**ACTIVITY**: Set down each entry exactly as it stands, without altering a single character.
** DATA FOR ANALYSIS follows **
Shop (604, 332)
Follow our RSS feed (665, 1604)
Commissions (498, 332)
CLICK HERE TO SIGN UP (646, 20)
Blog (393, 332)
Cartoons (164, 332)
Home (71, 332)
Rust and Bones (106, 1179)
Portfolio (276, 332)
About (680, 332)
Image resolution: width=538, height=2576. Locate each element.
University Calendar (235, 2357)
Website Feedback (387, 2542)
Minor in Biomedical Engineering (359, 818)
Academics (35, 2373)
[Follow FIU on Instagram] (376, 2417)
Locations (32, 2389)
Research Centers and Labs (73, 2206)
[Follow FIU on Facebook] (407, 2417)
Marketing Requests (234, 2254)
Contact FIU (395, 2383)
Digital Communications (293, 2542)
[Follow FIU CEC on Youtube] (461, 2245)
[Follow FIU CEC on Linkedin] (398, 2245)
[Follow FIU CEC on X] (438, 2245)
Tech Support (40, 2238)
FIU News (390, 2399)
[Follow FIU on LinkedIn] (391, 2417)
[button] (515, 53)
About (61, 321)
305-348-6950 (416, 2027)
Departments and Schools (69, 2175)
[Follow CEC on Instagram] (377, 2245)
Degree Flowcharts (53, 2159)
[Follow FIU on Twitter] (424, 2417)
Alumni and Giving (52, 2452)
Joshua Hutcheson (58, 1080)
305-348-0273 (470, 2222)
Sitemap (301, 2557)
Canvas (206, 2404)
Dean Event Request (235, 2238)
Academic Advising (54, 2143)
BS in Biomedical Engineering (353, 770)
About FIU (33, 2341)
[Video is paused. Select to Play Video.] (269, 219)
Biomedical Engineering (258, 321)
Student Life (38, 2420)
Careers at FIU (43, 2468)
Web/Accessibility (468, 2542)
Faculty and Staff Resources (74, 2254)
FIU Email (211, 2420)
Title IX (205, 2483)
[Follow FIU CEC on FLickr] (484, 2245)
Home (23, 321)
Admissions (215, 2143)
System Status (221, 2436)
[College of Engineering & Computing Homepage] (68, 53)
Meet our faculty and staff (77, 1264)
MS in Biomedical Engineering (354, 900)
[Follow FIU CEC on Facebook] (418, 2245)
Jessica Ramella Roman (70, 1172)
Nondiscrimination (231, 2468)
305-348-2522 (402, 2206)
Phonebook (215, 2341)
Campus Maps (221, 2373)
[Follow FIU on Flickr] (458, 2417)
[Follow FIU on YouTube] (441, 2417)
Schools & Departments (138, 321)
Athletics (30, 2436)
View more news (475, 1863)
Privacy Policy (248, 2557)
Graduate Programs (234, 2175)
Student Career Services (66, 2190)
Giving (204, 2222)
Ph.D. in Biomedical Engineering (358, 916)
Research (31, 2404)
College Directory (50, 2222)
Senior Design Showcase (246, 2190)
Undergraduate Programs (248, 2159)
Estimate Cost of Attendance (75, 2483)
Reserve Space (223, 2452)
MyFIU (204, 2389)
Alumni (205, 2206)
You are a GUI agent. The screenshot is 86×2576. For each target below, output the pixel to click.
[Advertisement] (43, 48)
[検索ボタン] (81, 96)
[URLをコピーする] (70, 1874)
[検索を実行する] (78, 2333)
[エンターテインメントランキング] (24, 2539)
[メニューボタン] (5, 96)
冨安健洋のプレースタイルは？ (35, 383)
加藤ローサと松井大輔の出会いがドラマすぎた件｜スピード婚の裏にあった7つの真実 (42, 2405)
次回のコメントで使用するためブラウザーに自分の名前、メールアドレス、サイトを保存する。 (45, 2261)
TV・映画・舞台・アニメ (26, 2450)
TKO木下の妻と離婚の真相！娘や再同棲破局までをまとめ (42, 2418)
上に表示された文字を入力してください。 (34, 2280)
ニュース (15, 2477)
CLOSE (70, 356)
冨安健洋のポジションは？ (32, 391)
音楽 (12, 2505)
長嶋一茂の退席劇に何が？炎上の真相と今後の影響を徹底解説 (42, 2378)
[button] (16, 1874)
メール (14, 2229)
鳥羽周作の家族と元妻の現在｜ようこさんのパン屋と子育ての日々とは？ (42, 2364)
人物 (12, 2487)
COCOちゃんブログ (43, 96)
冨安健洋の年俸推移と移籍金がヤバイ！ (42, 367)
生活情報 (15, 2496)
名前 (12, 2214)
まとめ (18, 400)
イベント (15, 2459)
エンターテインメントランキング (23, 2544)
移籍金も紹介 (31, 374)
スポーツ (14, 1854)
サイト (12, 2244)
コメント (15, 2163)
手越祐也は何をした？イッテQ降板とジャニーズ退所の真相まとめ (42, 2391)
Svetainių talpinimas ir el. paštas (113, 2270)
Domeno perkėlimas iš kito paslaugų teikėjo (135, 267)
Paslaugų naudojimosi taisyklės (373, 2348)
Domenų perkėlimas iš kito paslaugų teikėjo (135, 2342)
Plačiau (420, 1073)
** End of DATA FOR ANALYSIS **
**WORKED SOLUTION**:
Shop (604, 332)
Follow our RSS feed (665, 1604)
Commissions (498, 332)
CLICK HERE TO SIGN UP (646, 20)
Blog (393, 332)
Cartoons (164, 332)
Home (71, 332)
Rust and Bones (106, 1179)
Portfolio (276, 332)
About (680, 332)
Image resolution: width=538, height=2576. Locate each element.
University Calendar (235, 2357)
Website Feedback (387, 2542)
Minor in Biomedical Engineering (359, 818)
Academics (35, 2373)
[Follow FIU on Instagram] (376, 2417)
Locations (32, 2389)
Research Centers and Labs (73, 2206)
[Follow FIU on Facebook] (407, 2417)
Marketing Requests (234, 2254)
Contact FIU (395, 2383)
Digital Communications (293, 2542)
[Follow FIU CEC on Youtube] (461, 2245)
[Follow FIU CEC on Linkedin] (398, 2245)
[Follow FIU CEC on X] (438, 2245)
Tech Support (40, 2238)
FIU News (390, 2399)
[Follow FIU on LinkedIn] (391, 2417)
[button] (515, 53)
About (61, 321)
305-348-6950 (416, 2027)
Departments and Schools (69, 2175)
[Follow CEC on Instagram] (377, 2245)
Degree Flowcharts (53, 2159)
[Follow FIU on Twitter] (424, 2417)
Alumni and Giving (52, 2452)
Joshua Hutcheson (58, 1080)
305-348-0273 (470, 2222)
Sitemap (301, 2557)
Canvas (206, 2404)
Dean Event Request (235, 2238)
Academic Advising (54, 2143)
BS in Biomedical Engineering (353, 770)
About FIU (33, 2341)
[Video is paused. Select to Play Video.] (269, 219)
Biomedical Engineering (258, 321)
Student Life (38, 2420)
Careers at FIU (43, 2468)
Web/Accessibility (468, 2542)
Faculty and Staff Resources (74, 2254)
FIU Email (211, 2420)
Title IX (205, 2483)
[Follow FIU CEC on FLickr] (484, 2245)
Home (23, 321)
Admissions (215, 2143)
System Status (221, 2436)
[College of Engineering & Computing Homepage] (68, 53)
Meet our faculty and staff (77, 1264)
MS in Biomedical Engineering (354, 900)
[Follow FIU CEC on Facebook] (418, 2245)
Jessica Ramella Roman (70, 1172)
Nondiscrimination (231, 2468)
305-348-2522 (402, 2206)
Phonebook (215, 2341)
Campus Maps (221, 2373)
[Follow FIU on Flickr] (458, 2417)
[Follow FIU on YouTube] (441, 2417)
Schools & Departments (138, 321)
Athletics (30, 2436)
View more news (475, 1863)
Privacy Policy (248, 2557)
Graduate Programs (234, 2175)
Student Career Services (66, 2190)
Giving (204, 2222)
Ph.D. in Biomedical Engineering (358, 916)
Research (31, 2404)
College Directory (50, 2222)
Senior Design Showcase (246, 2190)
Undergraduate Programs (248, 2159)
Estimate Cost of Attendance (75, 2483)
Reserve Space (223, 2452)
MyFIU (204, 2389)
Alumni (205, 2206)
You are a GUI agent. The screenshot is 86×2576. For each target below, output the pixel to click.
[Advertisement] (43, 48)
[検索ボタン] (81, 96)
[URLをコピーする] (70, 1874)
[検索を実行する] (78, 2333)
[エンターテインメントランキング] (24, 2539)
[メニューボタン] (5, 96)
冨安健洋のプレースタイルは？ (35, 383)
加藤ローサと松井大輔の出会いがドラマすぎた件｜スピード婚の裏にあった7つの真実 (42, 2405)
次回のコメントで使用するためブラウザーに自分の名前、メールアドレス、サイトを保存する。 (45, 2261)
TV・映画・舞台・アニメ (26, 2450)
TKO木下の妻と離婚の真相！娘や再同棲破局までをまとめ (42, 2418)
上に表示された文字を入力してください。 (34, 2280)
ニュース (15, 2477)
CLOSE (70, 356)
冨安健洋のポジションは？ (32, 391)
音楽 (12, 2505)
長嶋一茂の退席劇に何が？炎上の真相と今後の影響を徹底解説 (42, 2378)
[button] (16, 1874)
メール (14, 2229)
鳥羽周作の家族と元妻の現在｜ようこさんのパン屋と子育ての日々とは？ (42, 2364)
人物 (12, 2487)
COCOちゃんブログ (43, 96)
冨安健洋の年俸推移と移籍金がヤバイ！ (42, 367)
生活情報 (15, 2496)
名前 (12, 2214)
まとめ (18, 400)
イベント (15, 2459)
エンターテインメントランキング (23, 2544)
移籍金も紹介 (31, 374)
スポーツ (14, 1854)
サイト (12, 2244)
コメント (15, 2163)
手越祐也は何をした？イッテQ降板とジャニーズ退所の真相まとめ (42, 2391)
Svetainių talpinimas ir el. paštas (113, 2270)
Domeno perkėlimas iš kito paslaugų teikėjo (135, 267)
Paslaugų naudojimosi taisyklės (373, 2348)
Domenų perkėlimas iš kito paslaugų teikėjo (135, 2342)
Plačiau (420, 1073)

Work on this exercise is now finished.